Secondly, the paper addresses the problem of enzyme function prediction. The authors demonstrate the power of their conformal framework by applying it to an existing state-of-the-art enzyme classification model (CLEAN). They improve upon CLEAN's existing selection procedures (max-separation and p-value selection) by incorporating conformal prediction. This leads to more accurate and statistically robust classification performance across different datasets (New and Price), exceeding the results obtained by the original CLEAN methods. Notably, their approach achieves this improved performance without requiring the training of new models, showcasing the versatility and efficiency of the conformal prediction framework. This improvement is particularly valuable in the context of high-throughput enzyme annotation, where speed and accuracy are critical. The application to the challenging Price dataset underscores the robustness of their method, overcoming potential data biases or inconsistencies.
Finally, the authors introduce a novel strategy for pre-filtering proteins for computationally intensive structural alignment algorithms (like DALI). They use a faster, embedding-based model (Protein-Vec) to pre-filter candidate proteins before applying DALI. By controlling the false negative rate via conformal prediction, they demonstrate a significant reduction in the number of proteins needing full DALI analysis, while retaining a substantial proportion (82.8%) of high-scoring DALI matches. This pre-filtering approach drastically speeds up the overall workflow without compromising accuracy, making large-scale structural homology searches significantly more feasible. This is especially relevant given the rapid increase in the number of predicted protein structures and the computational expense associated with high-resolution structural alignment methods.

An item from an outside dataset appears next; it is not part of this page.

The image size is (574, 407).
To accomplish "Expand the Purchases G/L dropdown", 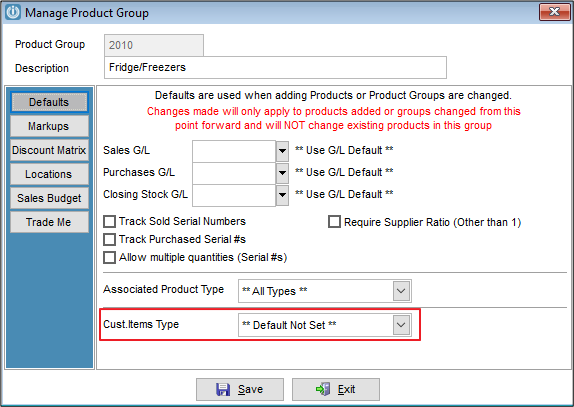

The paper also addresses potential limitations and future directions. The authors acknowledge that the assumption of exchangeability, required for conformal prediction, might not always perfectly hold in biological data due to potential sampling biases or data heterogeneity. They suggest that future work could explore techniques designed to address distribution shifts, potentially enhancing the robustness and applicability of their approach. Furthermore, they highlight the need for more comprehensive and accurate datasets, as the reliability of conformal prediction relies on the representativeness of the calibration data.
In conclusion, this paper presents a significant advancement in the field of protein functional annotation and homology search. The use of conformal prediction provides a unique framework for generating statistically rigorous predictions, eliminating the reliance on arbitrary thresholds and enhancing interpretability. The authors effectively demonstrate the utility of their approach across diverse applications, showcasing its potential to accelerate biological discovery and accelerate research workflows. The emphasis on calibrated probabilities and user-specified risk levels makes their method exceptionally practical and suitable for high-throughput analyses in bioinformatics and computational biology. The model-agnostic nature of the conformal approach ensures widespread applicability, facilitating its integration with various protein prediction and homology search algorithms. The future integration of this framework with advancements in protein language models and techniques for handling distribution shifts holds great promise for further enhancing the accuracy and reliability of protein function prediction and homology detection.